“There’s always something to do, there’s always something to smile about.”
Chloe Emmerson, Business Administration apprentice with Engine Creative, a bustling UK creative agency.
“I’m classed as ‘the nuts and bolts’. Without the nuts and bolts, things don’t get carried through,” Chloe explains. “Doing the admin things such as putting details into spreadsheets when a new inbound enquiry comes in and little things like that.”
Chloe’s role is much broader than she gives herself credit for. The 18-year-old joined Engine Creative, a digital and creative agency with a focus on branding, as a Level 3 Business Administration apprentice back in September 2016. It’s fair to say that she has grabbed the opportunity with both hands.
“My role is very varied. I do a bit of everything, from HR to recruitment to parts of the sales process to working on the website. It goes from completing bits of client work to ordering the pens and paper that we need day to day.”
Despite being a career-minded person, it wasn’t until her first year of A-Levels that Chloe began to realise she might prefer another form of learning. “I was studying Law, Psychology, English Language and Fine Art.
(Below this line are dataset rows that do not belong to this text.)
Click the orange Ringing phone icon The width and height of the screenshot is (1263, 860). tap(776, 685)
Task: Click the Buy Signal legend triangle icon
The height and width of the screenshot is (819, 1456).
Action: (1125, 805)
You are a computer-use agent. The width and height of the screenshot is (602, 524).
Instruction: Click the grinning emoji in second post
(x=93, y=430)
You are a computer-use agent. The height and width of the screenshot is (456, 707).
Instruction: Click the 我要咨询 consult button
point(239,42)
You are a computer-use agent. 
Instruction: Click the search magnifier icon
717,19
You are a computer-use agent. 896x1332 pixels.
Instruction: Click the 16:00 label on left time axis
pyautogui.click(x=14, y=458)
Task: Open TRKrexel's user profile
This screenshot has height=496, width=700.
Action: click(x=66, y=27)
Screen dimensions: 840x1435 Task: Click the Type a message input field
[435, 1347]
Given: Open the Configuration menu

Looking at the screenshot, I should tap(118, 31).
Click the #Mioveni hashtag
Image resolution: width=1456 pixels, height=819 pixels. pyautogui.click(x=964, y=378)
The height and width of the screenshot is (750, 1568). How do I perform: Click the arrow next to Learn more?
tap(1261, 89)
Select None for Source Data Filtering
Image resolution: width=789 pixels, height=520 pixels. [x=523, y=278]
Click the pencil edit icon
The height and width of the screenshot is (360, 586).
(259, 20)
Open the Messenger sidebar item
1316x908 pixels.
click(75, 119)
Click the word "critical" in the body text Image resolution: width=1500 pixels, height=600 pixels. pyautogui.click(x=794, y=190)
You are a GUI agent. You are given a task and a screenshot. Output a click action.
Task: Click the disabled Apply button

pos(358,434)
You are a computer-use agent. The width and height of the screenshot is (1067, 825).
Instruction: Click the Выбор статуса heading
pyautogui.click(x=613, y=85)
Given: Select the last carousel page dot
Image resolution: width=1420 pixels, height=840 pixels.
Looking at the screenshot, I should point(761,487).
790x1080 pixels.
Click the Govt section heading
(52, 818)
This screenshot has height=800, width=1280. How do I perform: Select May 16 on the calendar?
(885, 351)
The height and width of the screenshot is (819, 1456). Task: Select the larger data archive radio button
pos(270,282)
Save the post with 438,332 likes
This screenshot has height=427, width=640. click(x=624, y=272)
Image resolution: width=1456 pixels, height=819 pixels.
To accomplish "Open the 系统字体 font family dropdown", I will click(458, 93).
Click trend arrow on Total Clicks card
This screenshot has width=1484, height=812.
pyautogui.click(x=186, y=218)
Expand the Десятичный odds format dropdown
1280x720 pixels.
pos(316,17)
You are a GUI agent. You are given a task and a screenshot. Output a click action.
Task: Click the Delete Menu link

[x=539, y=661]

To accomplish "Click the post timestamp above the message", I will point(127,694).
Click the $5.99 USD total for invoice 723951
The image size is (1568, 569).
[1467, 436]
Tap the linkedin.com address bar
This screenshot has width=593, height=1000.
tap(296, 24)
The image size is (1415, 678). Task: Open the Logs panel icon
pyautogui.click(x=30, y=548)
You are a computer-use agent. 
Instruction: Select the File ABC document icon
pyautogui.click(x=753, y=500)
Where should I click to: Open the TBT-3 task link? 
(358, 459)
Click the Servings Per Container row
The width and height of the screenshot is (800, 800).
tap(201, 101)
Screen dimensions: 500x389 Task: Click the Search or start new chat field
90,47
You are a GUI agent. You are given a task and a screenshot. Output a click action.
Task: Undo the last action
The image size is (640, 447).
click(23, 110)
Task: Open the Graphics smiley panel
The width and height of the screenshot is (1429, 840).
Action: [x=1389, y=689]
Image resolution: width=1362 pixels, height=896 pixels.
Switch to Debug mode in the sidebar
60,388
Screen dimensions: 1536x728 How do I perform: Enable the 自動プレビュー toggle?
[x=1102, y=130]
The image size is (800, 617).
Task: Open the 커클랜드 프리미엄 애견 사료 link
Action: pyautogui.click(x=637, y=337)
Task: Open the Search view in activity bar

There were areas that I liked, but I needed something else to help me determine what I wanted to do.”
“This started me looking at all sorts of different apprenticeships. I had an interview with 3aaa and they offered me the opportunity to apply to Engine Creative, which led to an interview with the Studio Manager and the Managing Director. Coming into a studio that was all digital and all creative, having not been in that environment before, was slightly intimidating but I soon settled in. I was quite shy when I started so it’s definitely been a confidence boosting experience.”
Showing Apprenticeships Work
As much as Chloe’s formal training focused on business administration, this isn’t the only way that her apprenticeship has helped her development.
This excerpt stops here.